**** EXERCISE INPUT ****
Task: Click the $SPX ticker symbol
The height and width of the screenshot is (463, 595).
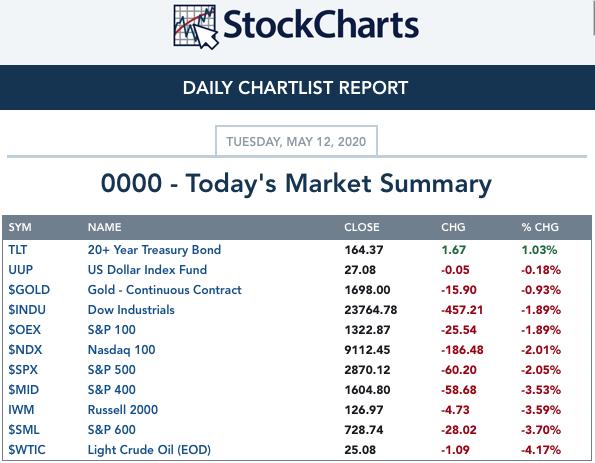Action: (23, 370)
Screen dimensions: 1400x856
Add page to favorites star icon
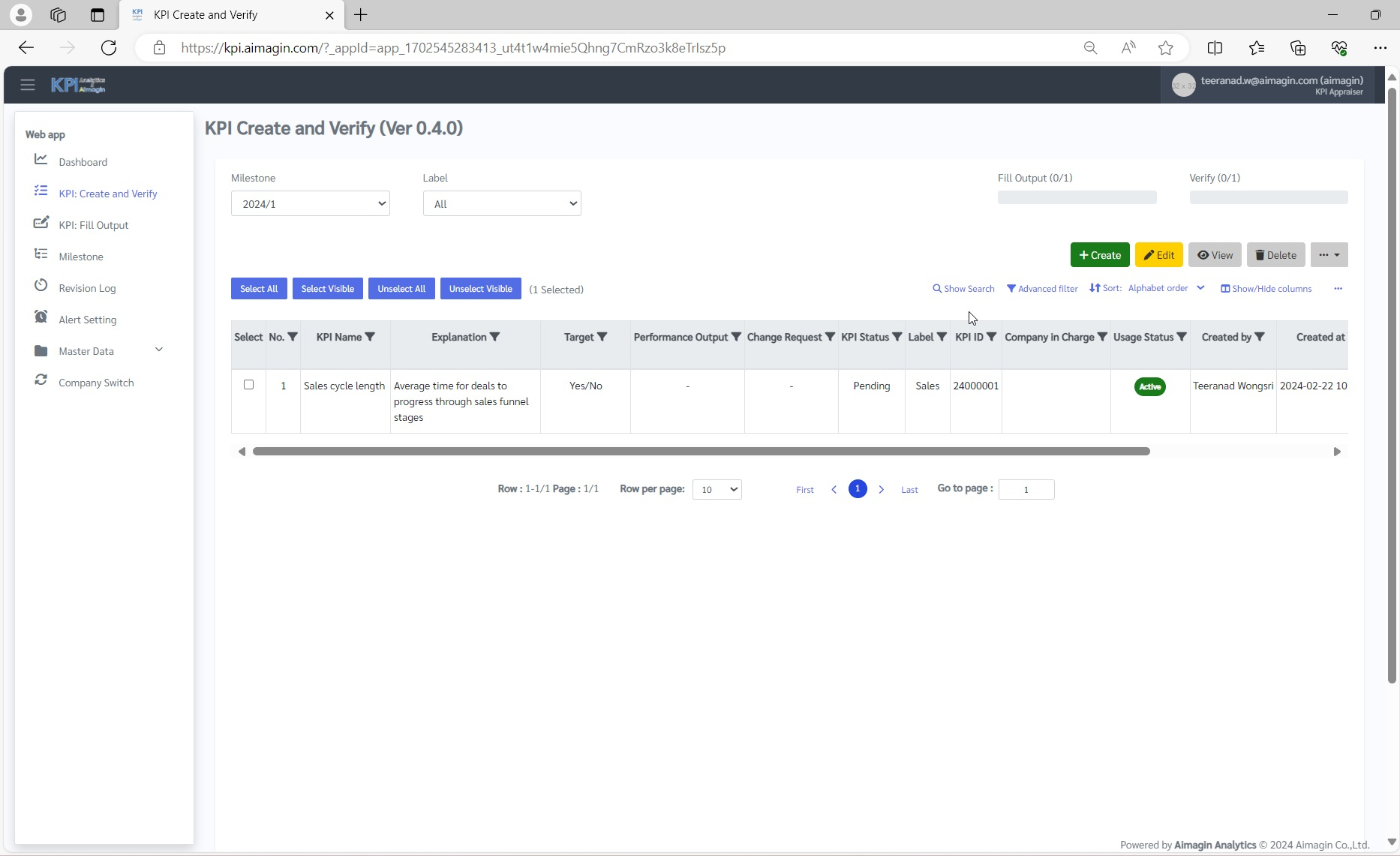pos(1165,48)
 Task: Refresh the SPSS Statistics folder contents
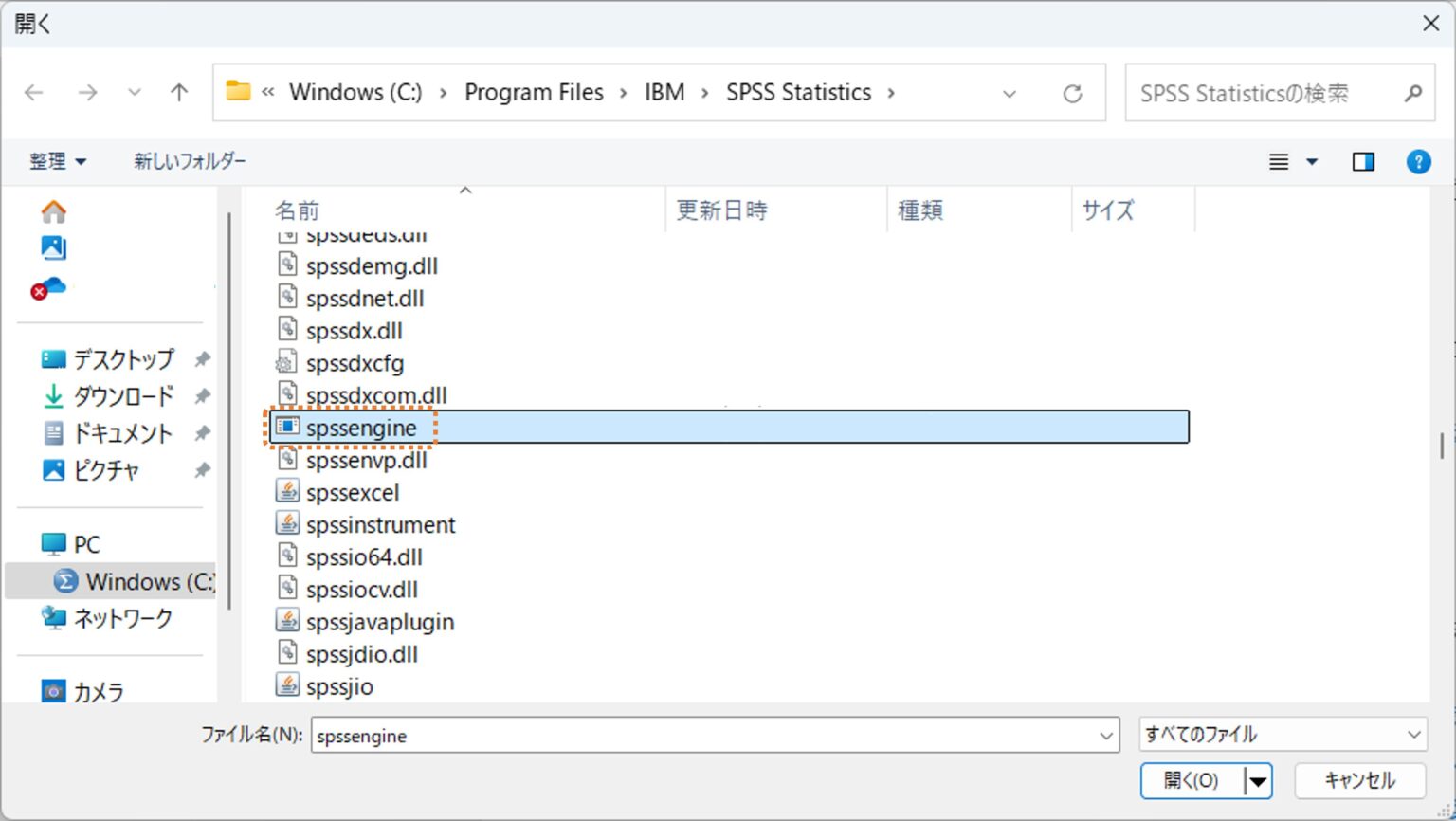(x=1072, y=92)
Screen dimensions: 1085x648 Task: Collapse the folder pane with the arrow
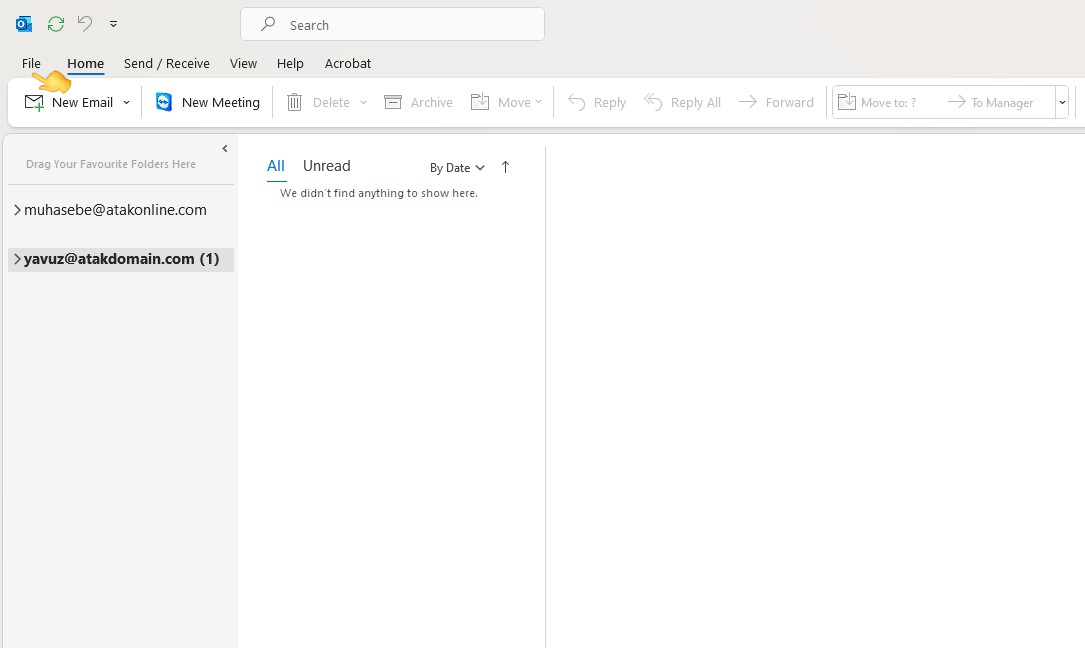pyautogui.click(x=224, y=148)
****
YOUR OBJECTIVE: Beginning with the line that bears "Screen dimensions: 1400x856", output each line through the last line of the listing exactly, and no others; skip the pictures.

RESULT OF THIS TASK:
Screen dimensions: 1400x856
Add page to favorites star icon
pos(1165,48)
 Task: Refresh the SPSS Statistics folder contents
(x=1072, y=92)
Screen dimensions: 1085x648 Task: Collapse the folder pane with the arrow
pyautogui.click(x=224, y=148)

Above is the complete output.